The one thing that amazes me is that for all their posturing, the really serious muscle boys don't even notice the novices are there!

3. People in the sauna. Aside from the guys cruising for sex (see #1), there are people who go in doing all sorts of crazy shit there. Most of it's annoying, like people shaving or exercising or something they're not supposed to do, but this one guy who I think got his membership revoked takes the cake.

He was this big European guy who always brought a bottle of baby oil and slathered over his be-speedo'ed body. By the time he was done, the entire fucking sauna was covered in baby oil, and he looked like a roasted chicken (and the sauna smelled like one). Never mind that he wasn't supposed to have anything on in the sauna except for a towel, nor was he supposed to bring baby oil inside.

This is one (probably of many) instance where the naked body is a lot less obscene then people wearing clothing. The whole situation was just made that much more disgusting because he was wearing a speedo instead if he were naked.

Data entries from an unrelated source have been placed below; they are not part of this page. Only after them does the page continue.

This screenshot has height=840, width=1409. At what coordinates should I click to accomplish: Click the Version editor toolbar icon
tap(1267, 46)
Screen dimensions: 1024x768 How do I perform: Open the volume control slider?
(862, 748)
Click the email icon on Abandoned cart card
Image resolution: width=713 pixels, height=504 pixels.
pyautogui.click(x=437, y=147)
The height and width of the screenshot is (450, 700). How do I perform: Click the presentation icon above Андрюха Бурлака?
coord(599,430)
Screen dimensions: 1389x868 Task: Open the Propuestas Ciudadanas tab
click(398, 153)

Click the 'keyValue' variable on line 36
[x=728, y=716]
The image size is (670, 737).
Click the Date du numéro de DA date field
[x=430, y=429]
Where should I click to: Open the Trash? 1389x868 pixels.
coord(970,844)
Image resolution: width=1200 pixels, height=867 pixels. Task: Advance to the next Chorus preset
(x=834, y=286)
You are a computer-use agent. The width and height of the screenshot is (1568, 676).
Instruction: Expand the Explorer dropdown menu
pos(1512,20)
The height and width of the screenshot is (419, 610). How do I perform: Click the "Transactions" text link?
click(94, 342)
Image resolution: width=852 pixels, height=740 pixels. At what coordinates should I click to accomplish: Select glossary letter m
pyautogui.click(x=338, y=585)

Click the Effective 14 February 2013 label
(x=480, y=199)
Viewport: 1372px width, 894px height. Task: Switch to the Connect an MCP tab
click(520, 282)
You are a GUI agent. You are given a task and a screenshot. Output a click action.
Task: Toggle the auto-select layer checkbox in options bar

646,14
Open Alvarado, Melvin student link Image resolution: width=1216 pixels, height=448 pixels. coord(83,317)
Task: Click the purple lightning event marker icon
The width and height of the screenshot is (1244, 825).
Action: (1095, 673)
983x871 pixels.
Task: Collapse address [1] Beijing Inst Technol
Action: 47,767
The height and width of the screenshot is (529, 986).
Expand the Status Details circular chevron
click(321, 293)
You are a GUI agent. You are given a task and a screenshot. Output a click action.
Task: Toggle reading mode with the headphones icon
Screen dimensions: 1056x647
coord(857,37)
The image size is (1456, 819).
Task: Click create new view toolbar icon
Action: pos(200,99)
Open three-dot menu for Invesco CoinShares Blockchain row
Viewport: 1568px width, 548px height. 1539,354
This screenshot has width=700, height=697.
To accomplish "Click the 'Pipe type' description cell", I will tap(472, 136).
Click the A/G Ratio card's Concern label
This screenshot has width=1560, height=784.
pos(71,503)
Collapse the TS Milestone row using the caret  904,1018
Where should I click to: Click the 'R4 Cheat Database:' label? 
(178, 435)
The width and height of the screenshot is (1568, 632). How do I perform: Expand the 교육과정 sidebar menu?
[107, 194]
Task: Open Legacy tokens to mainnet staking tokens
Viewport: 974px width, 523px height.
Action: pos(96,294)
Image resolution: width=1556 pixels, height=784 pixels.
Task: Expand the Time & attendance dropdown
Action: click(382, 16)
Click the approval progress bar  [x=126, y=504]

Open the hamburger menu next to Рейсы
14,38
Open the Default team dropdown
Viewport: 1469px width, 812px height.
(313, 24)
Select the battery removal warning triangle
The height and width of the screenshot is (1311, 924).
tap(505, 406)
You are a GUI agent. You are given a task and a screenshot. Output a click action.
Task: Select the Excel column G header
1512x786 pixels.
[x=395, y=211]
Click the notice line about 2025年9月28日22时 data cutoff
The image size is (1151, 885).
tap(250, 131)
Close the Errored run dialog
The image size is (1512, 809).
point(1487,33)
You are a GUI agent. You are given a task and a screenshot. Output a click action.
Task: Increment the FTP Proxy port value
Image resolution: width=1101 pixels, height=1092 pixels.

4. Guys who wear underwear in the shower. This I do not and cannot understand for any reason at all, and again it seems more obscene and disgusting to have a guy wear his underwear in the shower than if he were naked. For some reason, the only men who seem to do this are either Latino or Asian and who seem incredibly macho otherwise, but yet for some reason are so insecure in the shower that they have to put on underwear so that no one can see their dicks. The fucking underwear gets wet anyway and it just looks ... gross. There's this one Asian guy who always goes in wears the same damn underwear, showers, then halfway through the shower ends up taking off his underwear and proceeds to wash it. I am now fully convinced that this guy only owns one piece of underwear and am tempted to take up a collection so that he can buy more.

Well, aside from all the criticisms, I really do love working out at the gym. Given the fact that I'm probably in the best shape of my life right now because the facilities and staff are so great, it's just the fuckwits who also go there that make it either amusing or irritating, depending on my mood.



Bernie said...

LOL. I could have written this.

I won't comment on #1 because my gym is known for that. It seems to be why people come (or is that cum).

2. The novices like to lift as much as they can for 2, maybe 3 reps, then walk around like they've done something. Numb nuts, it's less weight, more reps, ok!

3. There was a guy in the sauna once doing this 30 minute aerobic/stretching/grunting thing that just annoyed the hell out of everyone. It's like, exercise out on the f-in' floor!

4. It must be a cultural thing. Here on the east coast, the only guys I see wearing shorts in the shower tend to be Latino too. I saw a guy go in the steam room fully clothed once. Amazing!

Bernie said...

P.S. How about the guys who only work their upper bodies? Pencil-size legs, but huge upper bodies. They're usually the ones wearing sweat pants. I imagine the only mirrors in their homes are the ones on the medicine cabinet.

Efren said...

LOL, I totally agree about those guys. There are a lot of guys who have big uppber bodies, but will never wear shorts.

Thank god we have hills in SF, so people usually have nice legs and arms. I noticed this a lot more in LA because there are no hills.